Дуня чуть не всплеснула руками.
Ну как у них получается всё про всех знать? Брусчатка ещё возится в монастырь и складывается где-нибудь в уголочке, чтобы следующим летом начать выкладку, а тут уже наслышаны!
— Разумница твоя внучка, — вдруг услышала она похвалу и поймала на себе одобрительные взгляды подслушивающих.
— Чего не отнять, так это наличие свежего взгляда на многое, — продолжал хвалить её священник, но как-то получалось так, как будто не договаривал он воз и маленькую тележку нелицеприятных качеств. Дед тоже это почувствовал и засопел.
— Ловко у боярышни получилось непутевого дурачка пристроить, — тут священник с улыбкой повернулся к ней и жестом велел подойти поближе. — А не поможешь ли ты ещё одному… заблудшему человечку?
Дуня от растерянности только похлопала глазами. Так-то она не против и даже «за», но не все готовы принять её помощь. Это не объяснить, но большинству требуется поддержка деньгами, а вот внутренне перекроиться, увидеть что-то новое в себе и свернуть с наторенной дорожки, чтобы пойти к новой цели… Нет, не каждый это может и хочет делать, а Дуняша чувствовала, что именно так она должна помогать.
— Что за человек? — нахмурился Еремей и пристально посмотрел на батюшку.
В его голове быстро сложилась картинка об отце Кирилле. Ишь как он разговор повёл! Сначала обозначил вину Якимки и повесил на него долг. Столько времени прошло, и никому не было дела до убогого, а тут вспомнил. Потом Дуньку коряво похвалил. Неужели ей до сих пор припоминают картинки в девичьей?
Еремей перевёл взгляд на внучку, и та сразу замотала головой, показывая, что ни в чём не виновата. Ну, это ещё надо проверить. Анастасия писала, что их монастырь за короткое время навестили сразу два митрополита, бывший и нынешний.
Еремей свёл брови и продолжил сверлить внучку подозрительным взглядом. Она тут же ещё интенсивнее замотала головой, а потом что-то мелькнуло на её лице, и она уставилась на него, часто-часто заморгала и неловко пожала плечами.
«Так и знал!» — с досадой подумал Еремей и решил сегодня же отписать второй тётке невестки Аграфене, чтобы всё узнать из её уст. Аграфена молчать не будет, распишет в подробностях.
Пока Еремей соображал и переглядывался с внучкой, к священнику подошёл хмурый парень. Он был высоким и жилистым, а бороденка в три волосинки выдавала в нём юношу. Вряд ли ему больше шестнадцати, а скорее всего недавно четырнадцать исполнилось.
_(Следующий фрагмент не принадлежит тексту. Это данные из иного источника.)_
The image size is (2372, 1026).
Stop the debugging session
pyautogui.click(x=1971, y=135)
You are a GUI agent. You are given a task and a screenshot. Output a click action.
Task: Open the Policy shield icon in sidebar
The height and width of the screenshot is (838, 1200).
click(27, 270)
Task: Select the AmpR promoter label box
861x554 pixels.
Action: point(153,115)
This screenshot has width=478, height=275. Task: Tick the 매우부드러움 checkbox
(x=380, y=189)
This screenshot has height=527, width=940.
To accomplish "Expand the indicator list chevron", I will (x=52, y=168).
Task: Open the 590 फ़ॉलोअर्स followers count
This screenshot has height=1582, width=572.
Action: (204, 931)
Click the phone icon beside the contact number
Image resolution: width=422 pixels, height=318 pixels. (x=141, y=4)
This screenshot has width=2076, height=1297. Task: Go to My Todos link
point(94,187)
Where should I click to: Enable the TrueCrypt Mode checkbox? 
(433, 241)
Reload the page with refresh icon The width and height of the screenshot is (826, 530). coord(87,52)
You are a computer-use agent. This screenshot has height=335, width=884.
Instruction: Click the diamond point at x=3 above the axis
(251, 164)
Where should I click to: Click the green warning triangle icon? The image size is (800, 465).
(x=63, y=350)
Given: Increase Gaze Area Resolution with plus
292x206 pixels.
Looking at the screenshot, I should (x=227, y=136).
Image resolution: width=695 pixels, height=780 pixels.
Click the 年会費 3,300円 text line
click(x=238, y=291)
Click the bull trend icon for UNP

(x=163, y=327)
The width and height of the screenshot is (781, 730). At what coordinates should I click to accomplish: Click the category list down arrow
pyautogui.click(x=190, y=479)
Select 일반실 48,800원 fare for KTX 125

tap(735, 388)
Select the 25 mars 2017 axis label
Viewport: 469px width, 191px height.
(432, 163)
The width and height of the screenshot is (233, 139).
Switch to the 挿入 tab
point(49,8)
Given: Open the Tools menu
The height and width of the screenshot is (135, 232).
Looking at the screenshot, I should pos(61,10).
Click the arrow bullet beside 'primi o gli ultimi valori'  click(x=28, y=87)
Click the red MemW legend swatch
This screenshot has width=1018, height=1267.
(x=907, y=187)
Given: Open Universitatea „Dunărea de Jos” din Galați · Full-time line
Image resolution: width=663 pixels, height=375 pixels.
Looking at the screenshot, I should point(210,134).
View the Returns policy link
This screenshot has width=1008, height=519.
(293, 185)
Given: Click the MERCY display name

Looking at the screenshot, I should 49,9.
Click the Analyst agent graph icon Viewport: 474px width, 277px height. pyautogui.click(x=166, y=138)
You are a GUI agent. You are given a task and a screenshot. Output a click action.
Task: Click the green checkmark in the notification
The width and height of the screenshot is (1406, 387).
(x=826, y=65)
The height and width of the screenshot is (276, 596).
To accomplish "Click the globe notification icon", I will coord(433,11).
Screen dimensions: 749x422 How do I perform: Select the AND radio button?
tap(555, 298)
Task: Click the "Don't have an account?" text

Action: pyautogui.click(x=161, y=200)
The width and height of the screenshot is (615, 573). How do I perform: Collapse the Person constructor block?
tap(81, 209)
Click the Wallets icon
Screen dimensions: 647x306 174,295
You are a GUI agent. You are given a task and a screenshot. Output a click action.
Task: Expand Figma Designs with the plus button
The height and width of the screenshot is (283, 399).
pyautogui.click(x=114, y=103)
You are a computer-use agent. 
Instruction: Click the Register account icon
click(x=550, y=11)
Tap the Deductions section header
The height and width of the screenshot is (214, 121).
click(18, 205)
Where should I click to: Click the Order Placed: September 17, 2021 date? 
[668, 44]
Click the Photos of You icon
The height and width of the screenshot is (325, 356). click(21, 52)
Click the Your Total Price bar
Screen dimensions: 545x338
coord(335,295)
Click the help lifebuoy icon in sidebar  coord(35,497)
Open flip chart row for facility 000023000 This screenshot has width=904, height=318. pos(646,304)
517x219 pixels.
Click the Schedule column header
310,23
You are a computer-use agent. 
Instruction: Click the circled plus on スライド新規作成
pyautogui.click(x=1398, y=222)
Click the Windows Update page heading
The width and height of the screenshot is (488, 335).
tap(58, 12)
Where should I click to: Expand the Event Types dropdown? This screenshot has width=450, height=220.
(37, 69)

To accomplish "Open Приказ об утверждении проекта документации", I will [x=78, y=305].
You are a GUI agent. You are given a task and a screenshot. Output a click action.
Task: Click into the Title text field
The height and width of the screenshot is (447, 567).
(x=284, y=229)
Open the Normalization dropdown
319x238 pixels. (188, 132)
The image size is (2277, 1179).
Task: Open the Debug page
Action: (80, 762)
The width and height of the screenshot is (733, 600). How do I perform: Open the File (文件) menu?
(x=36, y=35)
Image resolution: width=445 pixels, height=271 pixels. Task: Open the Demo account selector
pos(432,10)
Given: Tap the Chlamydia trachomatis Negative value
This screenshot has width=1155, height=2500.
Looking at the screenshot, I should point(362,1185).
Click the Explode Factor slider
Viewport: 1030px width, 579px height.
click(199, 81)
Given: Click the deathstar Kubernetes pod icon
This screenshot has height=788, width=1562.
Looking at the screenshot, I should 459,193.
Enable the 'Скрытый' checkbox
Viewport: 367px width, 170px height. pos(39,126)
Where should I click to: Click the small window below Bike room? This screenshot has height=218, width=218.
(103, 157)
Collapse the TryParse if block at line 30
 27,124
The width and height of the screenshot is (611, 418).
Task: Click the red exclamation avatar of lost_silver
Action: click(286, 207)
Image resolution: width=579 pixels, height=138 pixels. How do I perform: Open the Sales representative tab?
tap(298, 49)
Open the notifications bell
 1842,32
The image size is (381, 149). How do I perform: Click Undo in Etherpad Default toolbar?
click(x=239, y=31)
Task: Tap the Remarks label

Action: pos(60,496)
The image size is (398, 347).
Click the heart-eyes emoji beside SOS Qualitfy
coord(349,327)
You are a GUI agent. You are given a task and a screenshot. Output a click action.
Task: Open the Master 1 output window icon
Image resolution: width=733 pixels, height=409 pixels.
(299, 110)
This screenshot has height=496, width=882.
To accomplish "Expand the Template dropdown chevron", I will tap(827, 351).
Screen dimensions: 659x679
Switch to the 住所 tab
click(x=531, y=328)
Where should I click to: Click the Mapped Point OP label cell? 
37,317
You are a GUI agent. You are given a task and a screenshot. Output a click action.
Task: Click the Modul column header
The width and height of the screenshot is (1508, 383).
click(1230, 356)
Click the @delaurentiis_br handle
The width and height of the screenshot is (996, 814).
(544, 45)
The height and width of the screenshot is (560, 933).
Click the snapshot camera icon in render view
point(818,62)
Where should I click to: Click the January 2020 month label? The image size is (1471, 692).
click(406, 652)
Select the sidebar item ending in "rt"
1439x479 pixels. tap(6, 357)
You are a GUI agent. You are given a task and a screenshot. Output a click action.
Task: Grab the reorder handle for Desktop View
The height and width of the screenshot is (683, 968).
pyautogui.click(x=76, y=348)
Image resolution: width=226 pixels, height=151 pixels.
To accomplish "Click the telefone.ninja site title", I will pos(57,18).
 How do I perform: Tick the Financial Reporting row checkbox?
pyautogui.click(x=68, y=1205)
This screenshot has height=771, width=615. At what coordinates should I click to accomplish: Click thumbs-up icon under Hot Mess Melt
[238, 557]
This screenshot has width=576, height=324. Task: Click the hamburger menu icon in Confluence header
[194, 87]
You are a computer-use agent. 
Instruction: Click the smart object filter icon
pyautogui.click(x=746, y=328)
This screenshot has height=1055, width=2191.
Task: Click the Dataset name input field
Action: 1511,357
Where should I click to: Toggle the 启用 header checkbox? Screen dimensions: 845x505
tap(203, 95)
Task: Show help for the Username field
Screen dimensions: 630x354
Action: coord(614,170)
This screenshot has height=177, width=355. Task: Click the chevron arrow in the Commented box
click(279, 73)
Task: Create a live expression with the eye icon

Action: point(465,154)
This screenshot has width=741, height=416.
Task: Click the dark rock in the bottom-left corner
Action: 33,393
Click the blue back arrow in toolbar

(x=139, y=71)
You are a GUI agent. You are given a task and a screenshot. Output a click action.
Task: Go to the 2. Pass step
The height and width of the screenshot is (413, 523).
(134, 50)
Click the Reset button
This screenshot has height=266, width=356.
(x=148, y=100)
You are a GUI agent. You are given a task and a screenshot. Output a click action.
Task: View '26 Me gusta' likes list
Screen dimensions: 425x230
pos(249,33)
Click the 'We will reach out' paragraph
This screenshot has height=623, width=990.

Дуне приходилось видеть тринадцатилетних мальчишек, выглядевших мощнее и старше, чем этот парень, но у них взгляд был пустоватый. Не дурной или глупый, но в глазах что-то отражалось только когда происходило что-то эмоциональное, а у этого во взгляде сразу прочитывалась злость, цепкость, острота, надменность, осознанная пренебрежительность. Вот такой набор впечатлений он производил, и даже улыбка вряд ли сгладила бы это, но сжатые губы, похоже, не умели улыбаться.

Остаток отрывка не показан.